Encephaloduroarteriosynangiosis (EDAS) in young patients with cerebrovascular complications of sickle cell disease: Single-institution experience

Abstract

ABSTRACTMoyamoya syndrome occurs in sickle cell disease (SCD) as a secondary complication of large-artery stenosis. Moyamoya increases the risk of stroke, but its optimal management in SCD is not established. Encephaloduroarteriosynangiosis (EDAS) is a neurosurgical revascularization procedure for moyamoya whose use has been reported in SCD patients. We report the outcomes of 11 patients with SCD systematically evaluated for EDAS by a multidisciplinary team and compare the rate of stroke in patients who received EDAS to those who did not. Moyamoya syndrome was diagnosed by flow abnormalities on magnetic resonance angiography at median age of 8.2 years. Four patients deferred surgery. Seven patients underwent EDAS at median age of 19 years. There were no intraoperative complications, perioperative strokes, or deaths.
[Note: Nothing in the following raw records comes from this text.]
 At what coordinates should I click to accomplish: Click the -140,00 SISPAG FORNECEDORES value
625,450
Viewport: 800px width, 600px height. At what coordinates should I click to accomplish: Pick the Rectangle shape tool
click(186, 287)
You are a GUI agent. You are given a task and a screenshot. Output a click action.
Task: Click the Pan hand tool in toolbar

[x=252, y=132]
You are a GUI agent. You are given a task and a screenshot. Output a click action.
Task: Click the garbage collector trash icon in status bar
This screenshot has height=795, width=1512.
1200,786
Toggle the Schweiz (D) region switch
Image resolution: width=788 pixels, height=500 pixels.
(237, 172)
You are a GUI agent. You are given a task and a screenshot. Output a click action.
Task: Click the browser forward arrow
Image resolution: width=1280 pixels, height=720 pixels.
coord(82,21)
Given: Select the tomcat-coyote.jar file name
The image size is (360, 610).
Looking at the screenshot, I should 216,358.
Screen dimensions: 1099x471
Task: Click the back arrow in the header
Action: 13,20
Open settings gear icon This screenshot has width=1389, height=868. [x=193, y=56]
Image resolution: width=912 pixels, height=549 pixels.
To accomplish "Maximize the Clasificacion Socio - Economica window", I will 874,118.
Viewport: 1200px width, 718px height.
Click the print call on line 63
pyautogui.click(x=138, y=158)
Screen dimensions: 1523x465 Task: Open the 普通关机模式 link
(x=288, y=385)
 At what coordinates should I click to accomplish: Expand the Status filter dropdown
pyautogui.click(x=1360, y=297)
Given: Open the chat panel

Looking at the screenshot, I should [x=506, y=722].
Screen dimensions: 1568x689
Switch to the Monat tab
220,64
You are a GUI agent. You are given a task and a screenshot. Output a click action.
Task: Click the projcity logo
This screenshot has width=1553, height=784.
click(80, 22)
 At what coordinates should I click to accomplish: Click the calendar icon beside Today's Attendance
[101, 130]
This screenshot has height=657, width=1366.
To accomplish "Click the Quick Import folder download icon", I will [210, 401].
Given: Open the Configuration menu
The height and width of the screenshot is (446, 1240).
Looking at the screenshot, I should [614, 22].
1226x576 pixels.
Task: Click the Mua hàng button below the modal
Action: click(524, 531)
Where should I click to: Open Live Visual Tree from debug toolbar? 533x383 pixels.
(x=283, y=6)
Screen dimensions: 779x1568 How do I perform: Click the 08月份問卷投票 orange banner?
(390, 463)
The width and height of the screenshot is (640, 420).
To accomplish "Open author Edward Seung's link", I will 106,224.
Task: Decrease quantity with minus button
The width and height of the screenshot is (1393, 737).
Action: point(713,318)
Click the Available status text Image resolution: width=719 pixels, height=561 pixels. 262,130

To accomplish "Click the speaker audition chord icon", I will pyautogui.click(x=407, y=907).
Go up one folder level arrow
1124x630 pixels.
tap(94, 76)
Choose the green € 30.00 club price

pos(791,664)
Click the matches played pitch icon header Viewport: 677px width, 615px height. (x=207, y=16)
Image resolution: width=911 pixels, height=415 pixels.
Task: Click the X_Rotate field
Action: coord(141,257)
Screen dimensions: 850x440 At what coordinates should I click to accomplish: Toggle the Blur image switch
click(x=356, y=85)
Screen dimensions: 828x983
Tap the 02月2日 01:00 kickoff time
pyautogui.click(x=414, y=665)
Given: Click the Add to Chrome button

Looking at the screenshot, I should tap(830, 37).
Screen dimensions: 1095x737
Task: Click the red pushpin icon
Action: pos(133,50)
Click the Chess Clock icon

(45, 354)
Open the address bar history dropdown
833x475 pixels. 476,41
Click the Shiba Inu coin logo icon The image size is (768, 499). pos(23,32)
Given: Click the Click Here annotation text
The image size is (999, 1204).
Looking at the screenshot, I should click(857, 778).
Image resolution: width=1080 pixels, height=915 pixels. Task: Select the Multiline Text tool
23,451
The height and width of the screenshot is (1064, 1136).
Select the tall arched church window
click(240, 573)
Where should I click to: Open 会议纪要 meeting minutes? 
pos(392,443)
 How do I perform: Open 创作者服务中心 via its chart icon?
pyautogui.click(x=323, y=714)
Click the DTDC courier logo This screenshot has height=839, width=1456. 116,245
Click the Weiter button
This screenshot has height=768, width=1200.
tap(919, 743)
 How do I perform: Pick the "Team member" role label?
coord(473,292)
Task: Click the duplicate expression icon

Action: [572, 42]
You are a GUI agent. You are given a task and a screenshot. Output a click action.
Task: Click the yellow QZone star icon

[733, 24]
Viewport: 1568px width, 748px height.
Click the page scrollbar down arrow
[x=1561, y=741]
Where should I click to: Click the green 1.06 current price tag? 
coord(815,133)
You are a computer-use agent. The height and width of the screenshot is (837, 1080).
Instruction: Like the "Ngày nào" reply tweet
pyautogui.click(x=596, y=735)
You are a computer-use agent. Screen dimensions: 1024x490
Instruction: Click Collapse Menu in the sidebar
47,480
Transient postoperative complications occurred in six cases (86%). On follow-up, three patients (43%) had no evidence of flow in their EDAS grafts, and one later developed a hemorrhagic stroke. Five EDAS patients (71%) had radiographically stable vasculopathy. Compared to the four patients who deferred surgery, the incidence of stroke in EDAS group was no different. The optimal use of EDAS in patients with SCD-associated moyamoya syndrome requires further investigation by a prospective, controlled clinical trial.